▶ _DESCRIPTION OF THE TASK_
Print, word for word, the stretch of the embryo-learning summary below from "Previous research has" through "through social mechanisms).".

▶ _STUDY TEXT_
==*==
RUI: Social Information Use and Communication in Aquatic Embryos

Animals laid as eggs in nests may obtain information during embryonic development about the environment that they are likely to experience after hatching. This ability to learn during the egg stage is thought to be beneficial because it prepares individuals to respond to resources and risks and can improve survival. Although we know that many aquatic organisms, including fish and amphibians, can learn during the egg stage, we do not fully understand how they learn.

Previous research has shown that aquatic embryos can detect and learn from visual and chemical cues in the water around them and directly learn from those cues. However, little is known about how the presence of neighbors in the nest contributes to learning during the egg stage. Given the proximity of eggs to one another in a nest, embryos also have the potential to gain information about the environment by paying attention to the behavior of other embryos (i.e., learning through social mechanisms).

This project will use a common, freshwater fish species, the fathead minnow, to investigate whether and how embryos learn about locally abundant predators during the egg stage from other individuals in the nest, and to understand how this information is transferred among egg-bound individuals. These data will provide new insight into the development of behavior and communication at a critical early life stage.
==*==
(Data drawn from a collection)
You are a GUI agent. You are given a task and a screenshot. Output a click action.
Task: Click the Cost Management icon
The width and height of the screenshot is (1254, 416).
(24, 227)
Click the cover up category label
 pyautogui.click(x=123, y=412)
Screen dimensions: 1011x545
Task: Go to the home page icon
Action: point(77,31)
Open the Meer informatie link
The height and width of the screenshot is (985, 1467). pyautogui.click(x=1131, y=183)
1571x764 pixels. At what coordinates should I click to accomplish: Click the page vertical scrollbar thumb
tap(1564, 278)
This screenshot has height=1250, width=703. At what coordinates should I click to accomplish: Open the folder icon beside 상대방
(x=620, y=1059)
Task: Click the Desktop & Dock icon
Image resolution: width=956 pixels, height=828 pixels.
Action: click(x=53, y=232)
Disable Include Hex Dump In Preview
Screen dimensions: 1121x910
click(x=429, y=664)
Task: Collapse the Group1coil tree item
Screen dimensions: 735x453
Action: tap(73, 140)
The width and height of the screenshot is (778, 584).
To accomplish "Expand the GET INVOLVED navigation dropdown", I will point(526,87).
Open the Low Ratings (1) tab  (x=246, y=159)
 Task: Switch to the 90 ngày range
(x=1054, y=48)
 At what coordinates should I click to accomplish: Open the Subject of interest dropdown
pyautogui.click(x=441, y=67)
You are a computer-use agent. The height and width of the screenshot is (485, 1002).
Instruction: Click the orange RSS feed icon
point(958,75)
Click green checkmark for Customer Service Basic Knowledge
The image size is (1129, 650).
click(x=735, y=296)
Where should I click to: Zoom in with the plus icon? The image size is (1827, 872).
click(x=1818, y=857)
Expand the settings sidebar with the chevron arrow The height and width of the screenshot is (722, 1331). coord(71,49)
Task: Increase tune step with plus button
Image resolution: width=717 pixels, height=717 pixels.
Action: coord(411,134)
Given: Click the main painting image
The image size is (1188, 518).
==*==
▶ _WRITTEN ANSWER_
Previous research has shown that aquatic embryos can detect and learn from visual and chemical cues in the water around them and directly learn from those cues. However, little is known about how the presence of neighbors in the nest contributes to learning during the egg stage. Given the proximity of eggs to one another in a nest, embryos also have the potential to gain information about the environment by paying attention to the behavior of other embryos (i.e., learning through social mechanisms).